■ Assignment 1 ■
According to the jackfruit tree text, which family does the tree come from?
■ Assignment 2 ■
Using the jackfruit tree text, decide whether each statement agrees with it: (a) In stony soil, the tree grows tall. (b) Young trees bear only male flower heads. (c) The bark of the tree is smooth. Answer yes or no for each, and quote the words of the text that decide it.
■ Assignment 3 ■
Duplicate the jackfruit tree text word for word, starting with "The flowers of Jackfruit" and going on through "February and March.".

Jack Fruit tree is a very large and evergreen tree and Jack fruit is one of the largest edible fruit of the world. The scientific name of Jack fruit tree is `Artocarpus Heterophylla`. The tree possesses one of the most popular and most important fruit of India. The tree came from the Moraceae family. There are different names of Jack Fruit tree in different languages of the country. Like for instance, it is famous in Hindi language
as Chakki, Panos and Kanthal. In Bengali language
the tree is known by the name of `Katthal`. Both in Tamil and Malayalam languages, the tree is called as Pila or Pilavu. Jack Fruit tree is cultivated widely in western region of India. In the other places including the warmer provinces of India, Burma and Sri Lanka, it is cultivated and grows naturally as well.
Jack Fruit tree has a solid crown of dark green leaves and the fruits and they hang from the branches, from the trunk and even on the roots of older trees. They look like massive and unattractive parasites. The rapidly growing tree has variation in its size depending upon the characteristics of soil. It grows high and spreads well in the sandy soil. In stony soil, it cannot grow tall and remain short and thick and in other places where the roots have contact with the water, the tree remains fruitless. The colour of the bark of the tree is grey-brown and rough. Moreover, the leaves of the Jackfruit tree grow in close clusters at the ends of the branchlets alternating each other. They are large, thick and tough and in rectangular shape. They also have a rounded end and they point towards the short stalk. Usually, they remain in the whole stalk except being lobed in very young trees occasionally. In the top of the tree, they are deep green in colour and silky, but in the lower parts they are pale and awkwardly hairy.
The flowers of Jackfruit tree are not that common. In a tree, both female and male flowers grow separately. The young trees bear only the male flower heads. The abundant flowers cover a small cylindrical accessory and the whole stays together with this in two green cases. Male appendages grow at the end of short leaf and bear branches. They are not noticeable amongst the leaves when in bud. They are revealed by the falling sheaths as dense, yellow catkins. The female flowers remains making groups together in large spiny heads straight on the trunk or limbs. The flowers of the tree normally appear in the months of February and March.

■ Records ■
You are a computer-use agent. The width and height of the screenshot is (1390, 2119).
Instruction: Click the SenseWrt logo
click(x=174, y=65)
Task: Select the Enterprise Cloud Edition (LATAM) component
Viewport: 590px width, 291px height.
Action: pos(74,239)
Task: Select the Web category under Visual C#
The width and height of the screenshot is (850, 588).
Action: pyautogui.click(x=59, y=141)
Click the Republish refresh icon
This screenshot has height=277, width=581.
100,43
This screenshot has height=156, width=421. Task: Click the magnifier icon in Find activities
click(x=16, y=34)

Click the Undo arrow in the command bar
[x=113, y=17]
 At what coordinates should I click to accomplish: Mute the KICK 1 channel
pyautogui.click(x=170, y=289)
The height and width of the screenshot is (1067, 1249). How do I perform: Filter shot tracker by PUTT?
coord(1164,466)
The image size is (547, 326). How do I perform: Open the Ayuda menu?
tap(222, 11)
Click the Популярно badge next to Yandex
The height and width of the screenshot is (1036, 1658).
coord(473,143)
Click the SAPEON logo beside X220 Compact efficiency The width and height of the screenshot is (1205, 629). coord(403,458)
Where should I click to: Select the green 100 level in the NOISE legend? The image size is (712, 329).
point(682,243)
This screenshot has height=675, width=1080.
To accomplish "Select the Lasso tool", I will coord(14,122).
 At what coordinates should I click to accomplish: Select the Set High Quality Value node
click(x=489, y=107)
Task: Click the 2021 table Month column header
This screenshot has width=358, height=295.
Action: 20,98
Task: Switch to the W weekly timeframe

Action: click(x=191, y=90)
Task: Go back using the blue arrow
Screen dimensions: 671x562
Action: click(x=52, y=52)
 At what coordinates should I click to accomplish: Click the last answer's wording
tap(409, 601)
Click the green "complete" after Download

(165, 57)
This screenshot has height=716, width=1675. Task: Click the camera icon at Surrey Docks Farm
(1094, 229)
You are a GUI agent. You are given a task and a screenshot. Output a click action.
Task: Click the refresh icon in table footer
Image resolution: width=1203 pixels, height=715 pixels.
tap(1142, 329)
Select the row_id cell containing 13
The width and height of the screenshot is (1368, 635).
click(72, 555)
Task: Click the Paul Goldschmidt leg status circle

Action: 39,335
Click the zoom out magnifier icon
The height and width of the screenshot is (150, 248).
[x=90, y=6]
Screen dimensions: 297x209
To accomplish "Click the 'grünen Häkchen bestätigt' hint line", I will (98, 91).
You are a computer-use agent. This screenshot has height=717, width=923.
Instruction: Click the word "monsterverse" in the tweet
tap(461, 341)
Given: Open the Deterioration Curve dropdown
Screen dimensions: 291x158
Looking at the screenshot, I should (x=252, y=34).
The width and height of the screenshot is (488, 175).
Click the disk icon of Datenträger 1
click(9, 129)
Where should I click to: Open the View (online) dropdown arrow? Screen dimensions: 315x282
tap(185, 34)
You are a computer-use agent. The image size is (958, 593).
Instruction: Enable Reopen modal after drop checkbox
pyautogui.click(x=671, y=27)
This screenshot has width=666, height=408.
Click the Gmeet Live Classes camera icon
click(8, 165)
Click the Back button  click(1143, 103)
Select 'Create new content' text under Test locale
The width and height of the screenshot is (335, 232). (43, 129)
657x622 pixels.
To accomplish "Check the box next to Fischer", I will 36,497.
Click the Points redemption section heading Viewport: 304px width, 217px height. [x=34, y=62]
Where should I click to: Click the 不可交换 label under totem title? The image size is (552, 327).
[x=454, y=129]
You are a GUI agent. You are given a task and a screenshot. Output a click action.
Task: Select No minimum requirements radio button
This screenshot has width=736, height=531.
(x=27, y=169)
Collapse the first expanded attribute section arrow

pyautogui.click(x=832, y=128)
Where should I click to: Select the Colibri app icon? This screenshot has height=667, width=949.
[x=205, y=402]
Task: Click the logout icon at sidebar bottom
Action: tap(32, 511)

■ Task response 1 ■
The Moraceae family.

■ Task response 2 ■
(a) No: "In stony soil, it cannot grow tall and remain short and thick"
(b) Yes: "The young trees bear only the male flower heads."
(c) No: "The colour of the bark of the tree is grey-brown and rough."

■ Task response 3 ■
The flowers of Jackfruit tree are not that common. In a tree, both female and male flowers grow separately. The young trees bear only the male flower heads. The abundant flowers cover a small cylindrical accessory and the whole stays together with this in two green cases. Male appendages grow at the end of short leaf and bear branches. They are not noticeable amongst the leaves when in bud. They are revealed by the falling sheaths as dense, yellow catkins. The female flowers remains making groups together in large spiny heads straight on the trunk or limbs. The flowers of the tree normally appear in the months of February and March.